• Acta neurochirurgica · Aug 2008

    Case Reports

    Intradural cement leakage: a rare complication of percutaneous vertebroplasty.

    • H Sabuncuoğlu, D Dinçer, B Güçlü, E Erdoğan, H G Hatipoğlu, S Ozdoğan, and E Timurkaynak.
    • Neurosurgery Department of Ufuk University School of Medicine, Ankara, Turkey. hsabuncuoglu@hotmail.com
    • Acta Neurochir (Wien). 2008 Aug 1;150(8):811-5.

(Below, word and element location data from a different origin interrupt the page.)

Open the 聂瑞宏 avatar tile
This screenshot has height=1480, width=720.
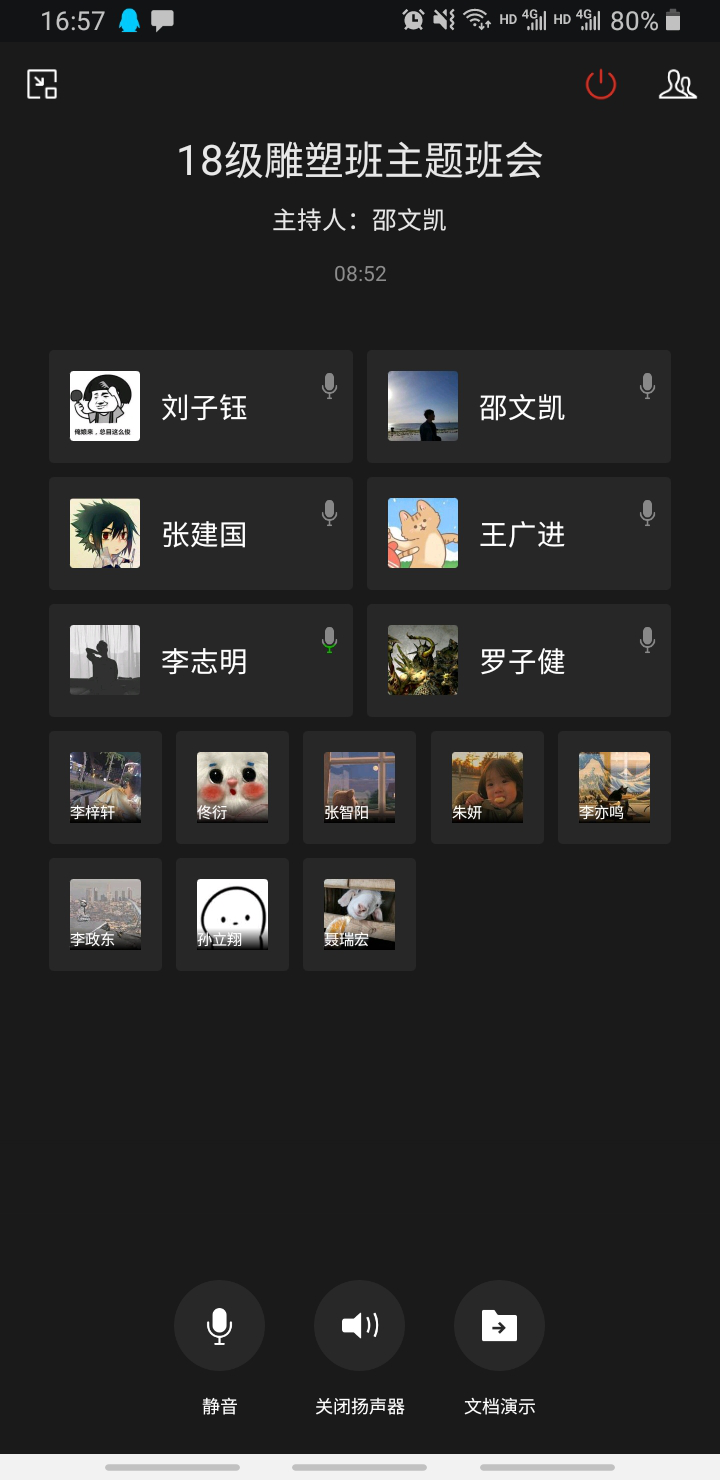359,914
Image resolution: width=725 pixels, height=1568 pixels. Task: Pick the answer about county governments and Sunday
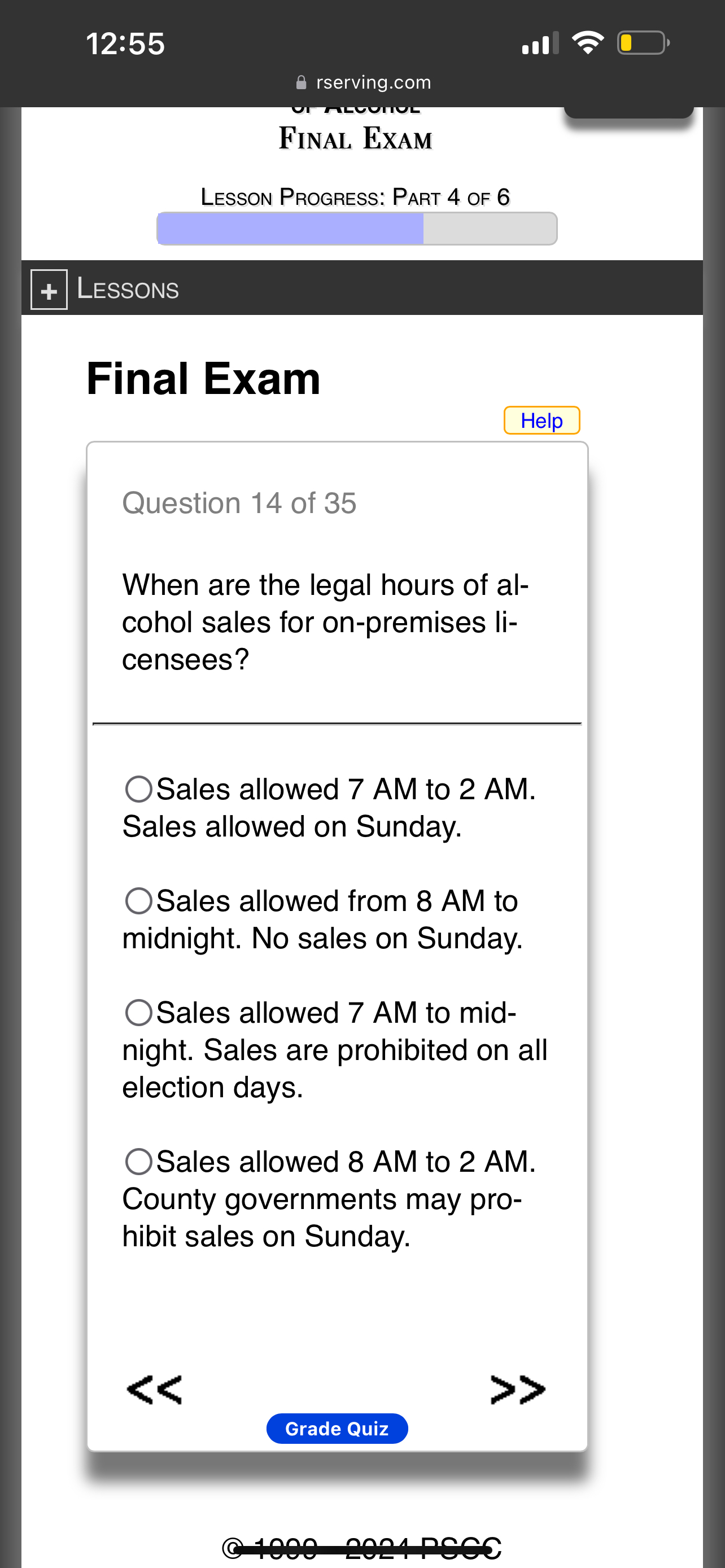click(x=138, y=1162)
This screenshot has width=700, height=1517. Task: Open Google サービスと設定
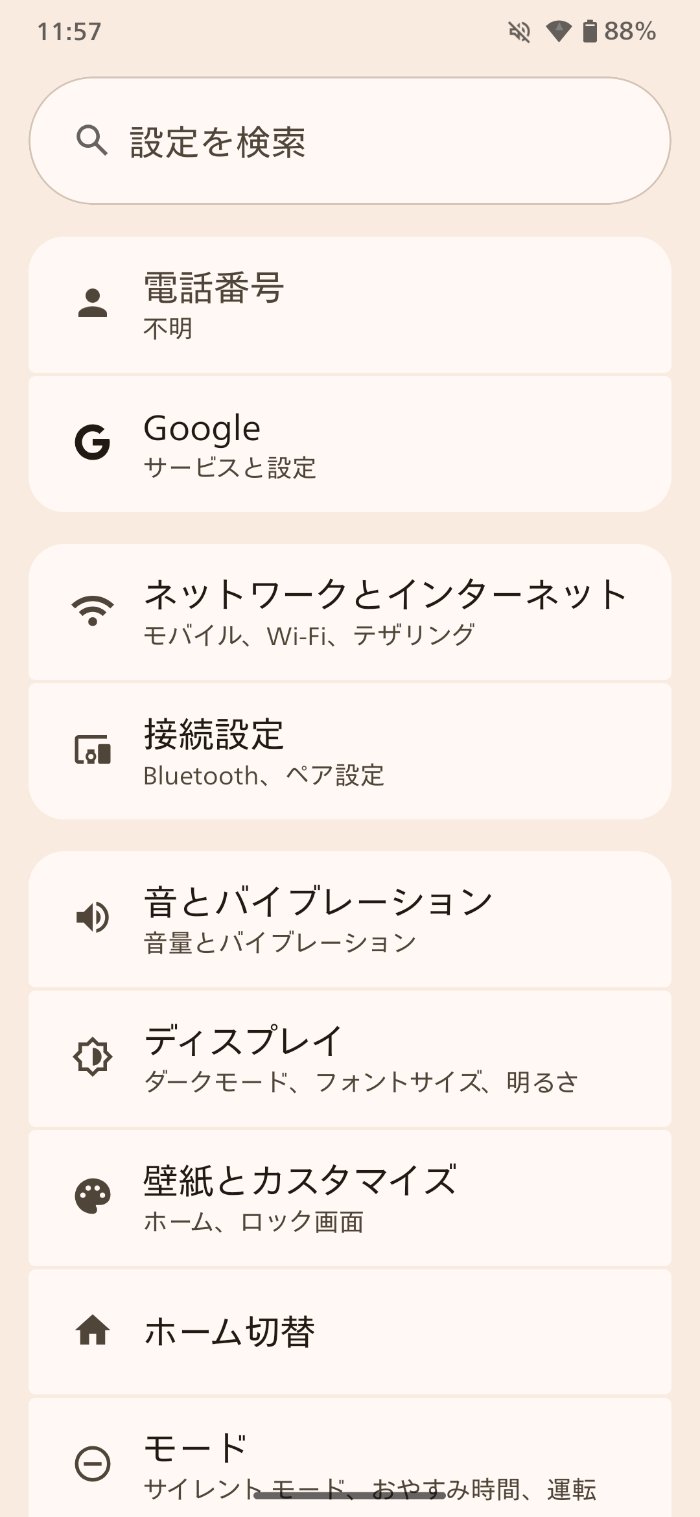pyautogui.click(x=349, y=444)
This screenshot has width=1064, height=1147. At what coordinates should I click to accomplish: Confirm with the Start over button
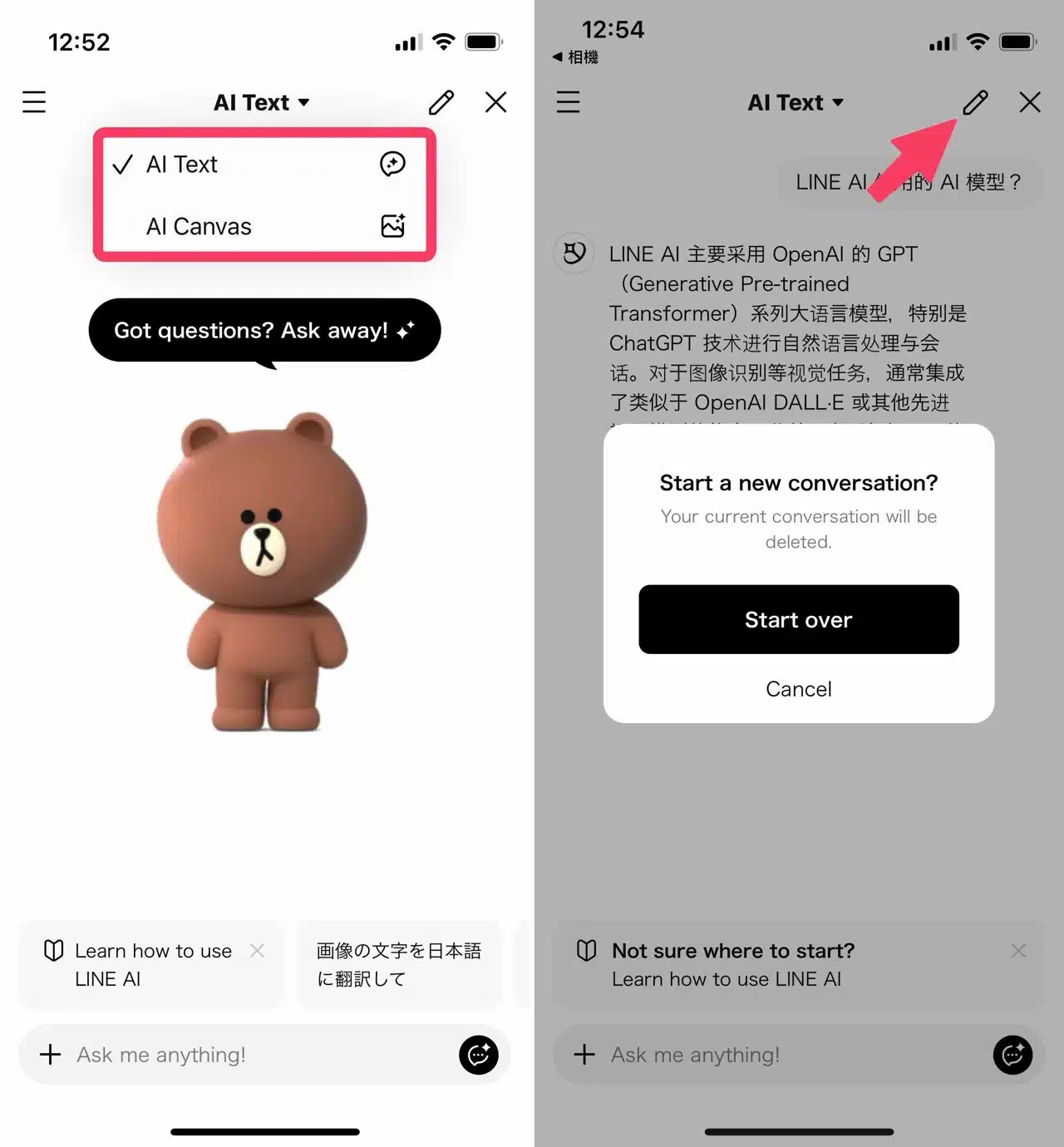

    AbstractPercutaneous vertebroplasty (PV) is one of the alternative treatments for vertebral fractures. Reported significant complications include pain, radiculopathy, spinal cord compression, pulmonary embolism, infection and rib fractures. In this report, we highlight intradural cement leakage which is a rare complication of the procedure. A 49 year old man with a T12 compression fracture due to multiple myeloma was referred to the neurosurgery department from the orthopaedics and traumatology clinic after developing a right lower limb weakness following percutaneous vertebroplasty with polymethylmethacrylate. An urgent thoraco-lumbar magnetic resonance imaging was performed. The T1 and T2-weighted images demonstrated intradural extramedullary and epidural cement leakages which were hypointense on both sequences. Total laminectomy was performed at T12 and L1 and two epidural cement collections were excised on the right. Then, a dural incision from T12 to the body of L1 was done and cement material seen in front of the rootlets excised without any nerve injury. The patient was discharged after a week and referred to the haematology clinic for additional therapy of multiple myeloma. Although the cement leakage was extensive, the right leg weakness improved significantly and he began to walk with assistance 3 months later. Good quality image monitoring and clear visualisation of cement are essential requirements for PV using polymethylmethacrylate to prevent this complication from the treatment.